### INPUT FOR THIS TASK:
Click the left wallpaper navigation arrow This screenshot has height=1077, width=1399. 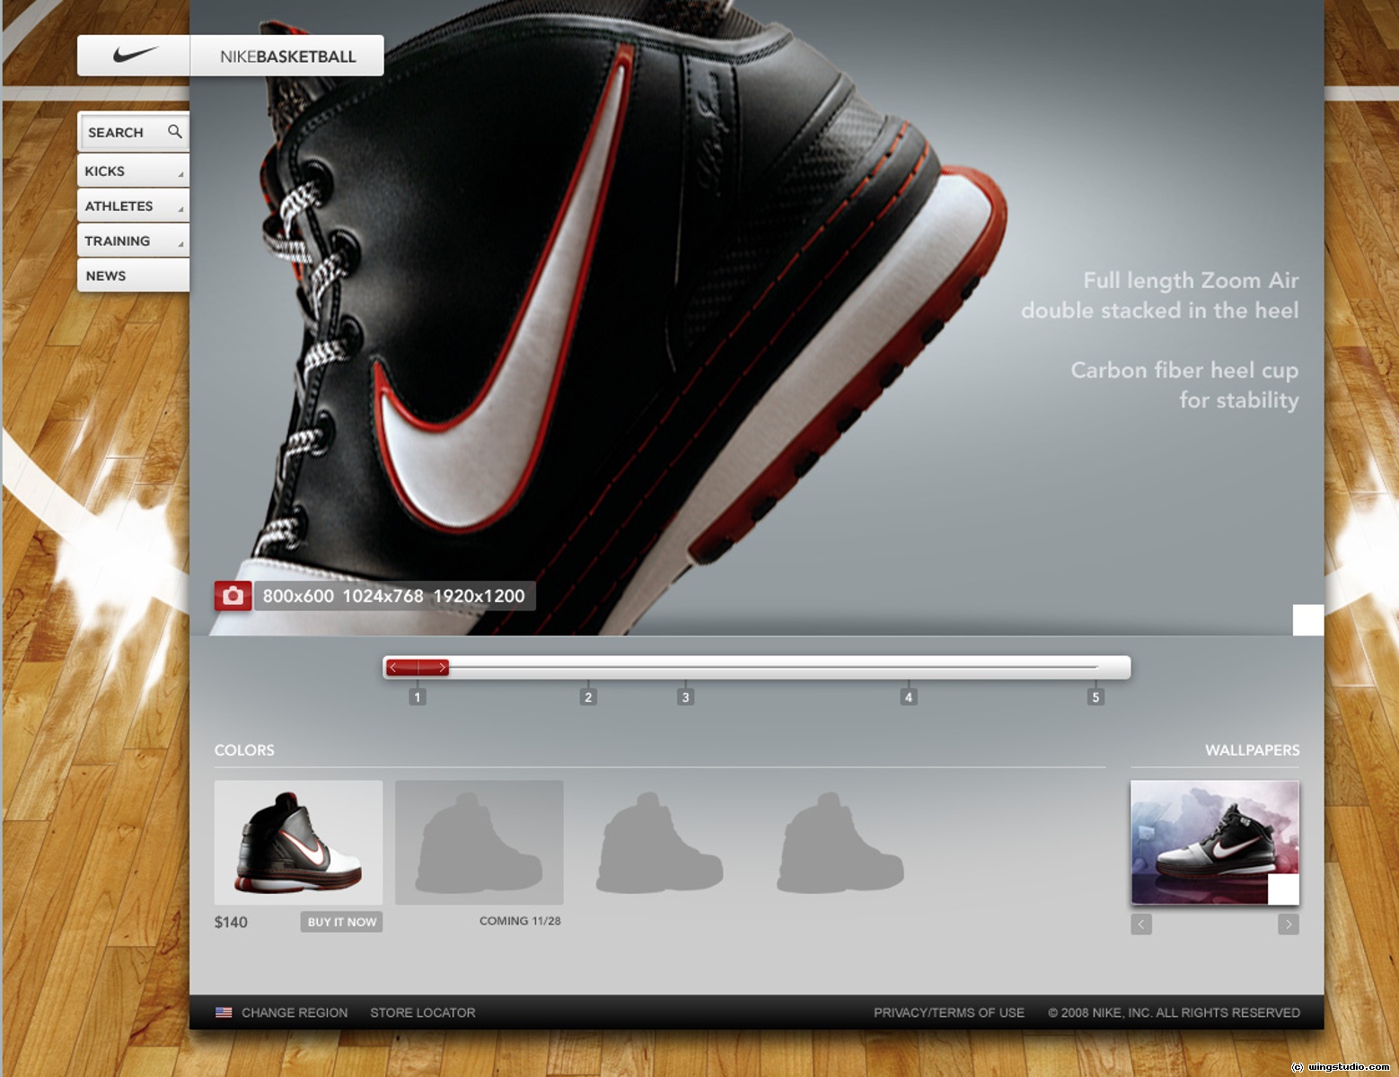[x=1141, y=924]
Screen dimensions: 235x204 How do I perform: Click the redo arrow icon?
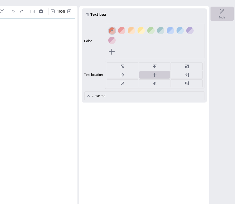coord(22,11)
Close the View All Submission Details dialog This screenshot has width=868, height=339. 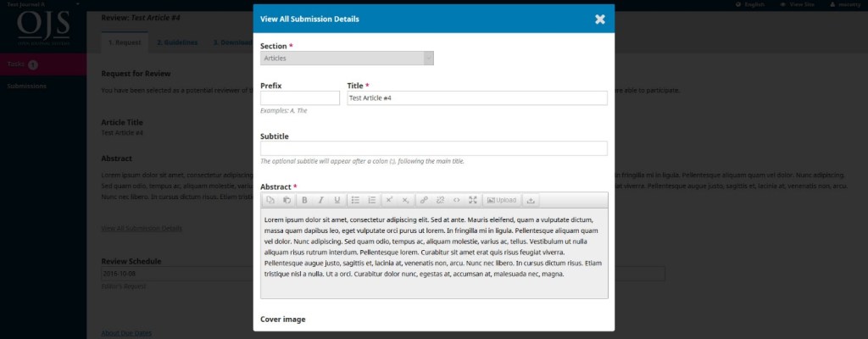[x=599, y=19]
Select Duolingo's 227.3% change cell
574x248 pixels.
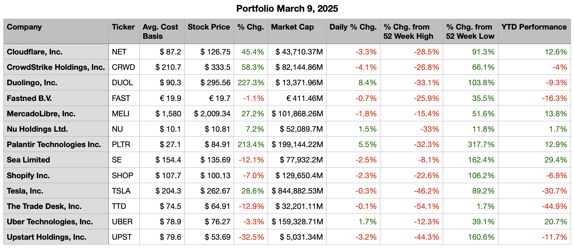pyautogui.click(x=251, y=83)
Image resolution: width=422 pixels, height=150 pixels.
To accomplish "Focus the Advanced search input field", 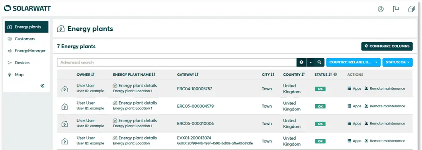I will tap(177, 62).
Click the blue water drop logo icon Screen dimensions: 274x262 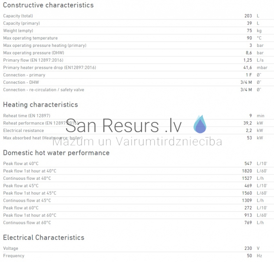(x=200, y=124)
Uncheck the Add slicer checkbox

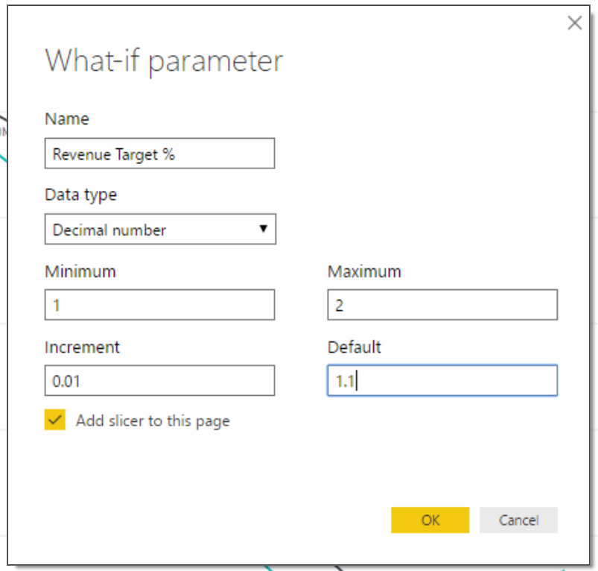pos(55,420)
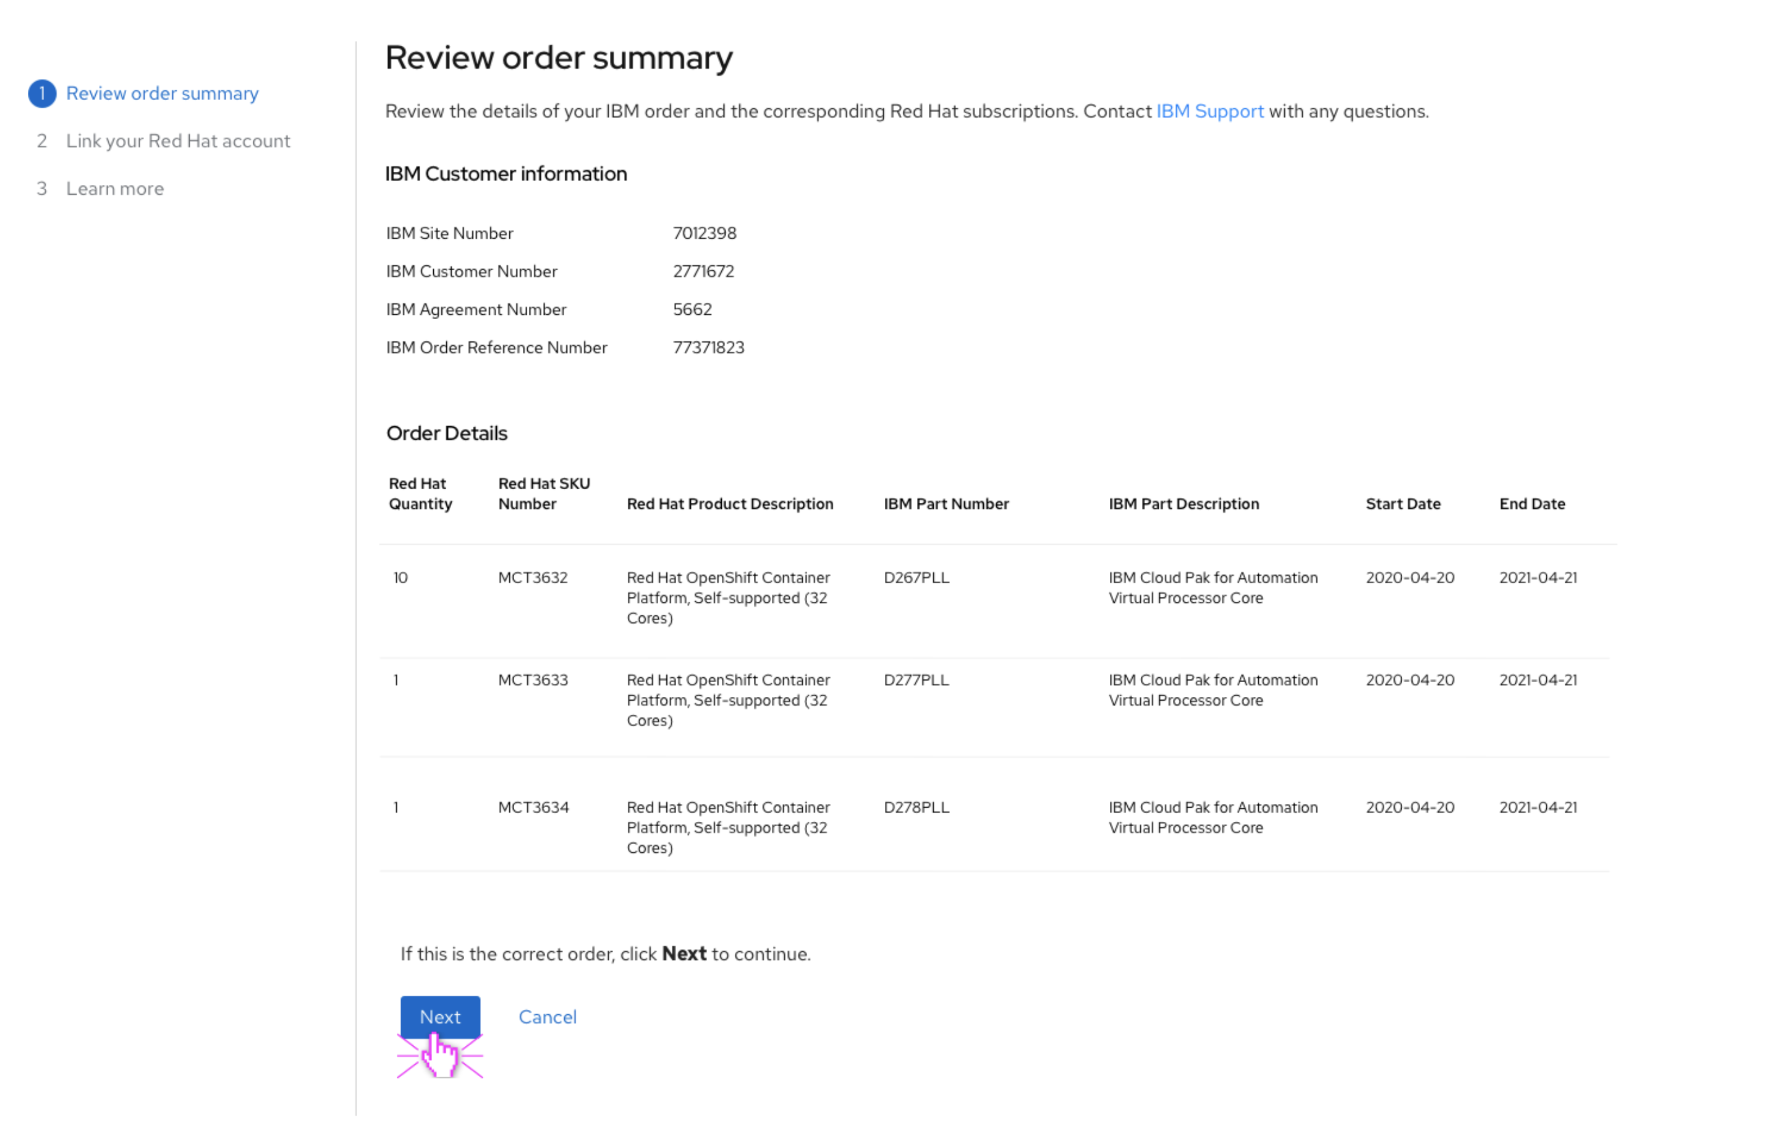Click the blue step 1 circle icon
Image resolution: width=1786 pixels, height=1128 pixels.
42,94

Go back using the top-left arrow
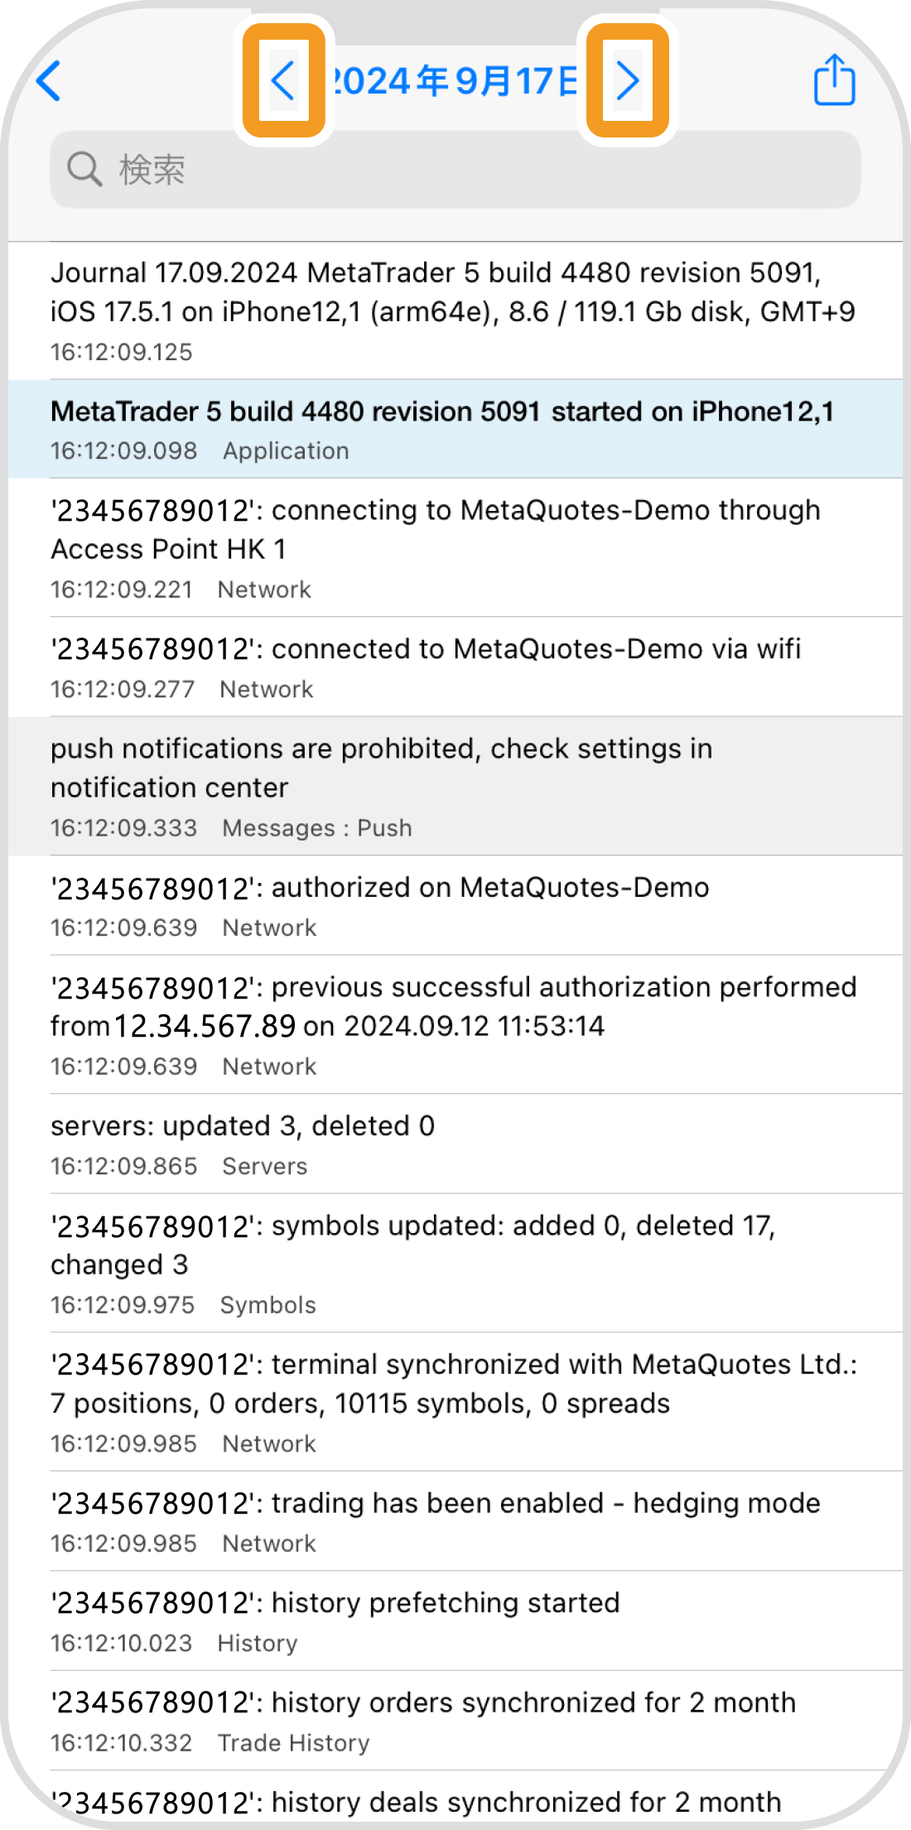[x=49, y=81]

### WORK INSTRUCTION:
Please set down exactly the lines from the one holding "Uncheck the Add slicer checkbox" through the last line of the entries, both ends included, and skip pictures.

### RESPONSE TO THIS TASK:
Uncheck the Add slicer checkbox

pos(55,420)
Click the blue step 1 circle icon
Image resolution: width=1786 pixels, height=1128 pixels.
42,94

Go back using the top-left arrow
[x=49, y=81]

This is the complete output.